La cognition multi-niveaux
« La cognition est expliquée par des mécanismes neurocognitifs à plusieurs niveaux ».
L’introduction me provoque la plus grande excitation. Cette profession de foi est exactement celle de Stratium, partie de Surimposium consacrée au mental. Stratium, contraction de ‘strates’ et ‘atrium’, représente le mental comme un édifice de services neuraux hiérarchisés et intégrés, avec des passerelles à chaque étage. Bien que les neurosciences soient séduites par le “multi-niveaux”, elles sont encore très concentrées sur l’analyse horizontale, géographique, du fonctionnement cérébral.

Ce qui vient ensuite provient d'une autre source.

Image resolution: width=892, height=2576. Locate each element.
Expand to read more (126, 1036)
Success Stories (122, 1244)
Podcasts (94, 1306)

Piccinini installe les rôles de la science et de la métaphysique :
« Trier ce qui existe, quelles sont les propriétés des objets et comment ils sont liés est l’affaire de la science. Trier quelles sortes d’objets existent ainsi que quelles sortes de propriétés et de relations ils ont est l’affaire de la métaphysique. »
Le texte ébauche une différence entre le regard ontologique de la science et le regard téléologique de la métaphysique. Mais Piccinini se contente de tenir science et métaphysique comme deux outils épistémiques, sans se préoccuper de leur genèse et de la façon de les coordonner. Il manque le formalisme du double regard, qui fait apparaître toute chose comme constitution et phénomène, qui oblige à faire coïncider ontologie et téléologie.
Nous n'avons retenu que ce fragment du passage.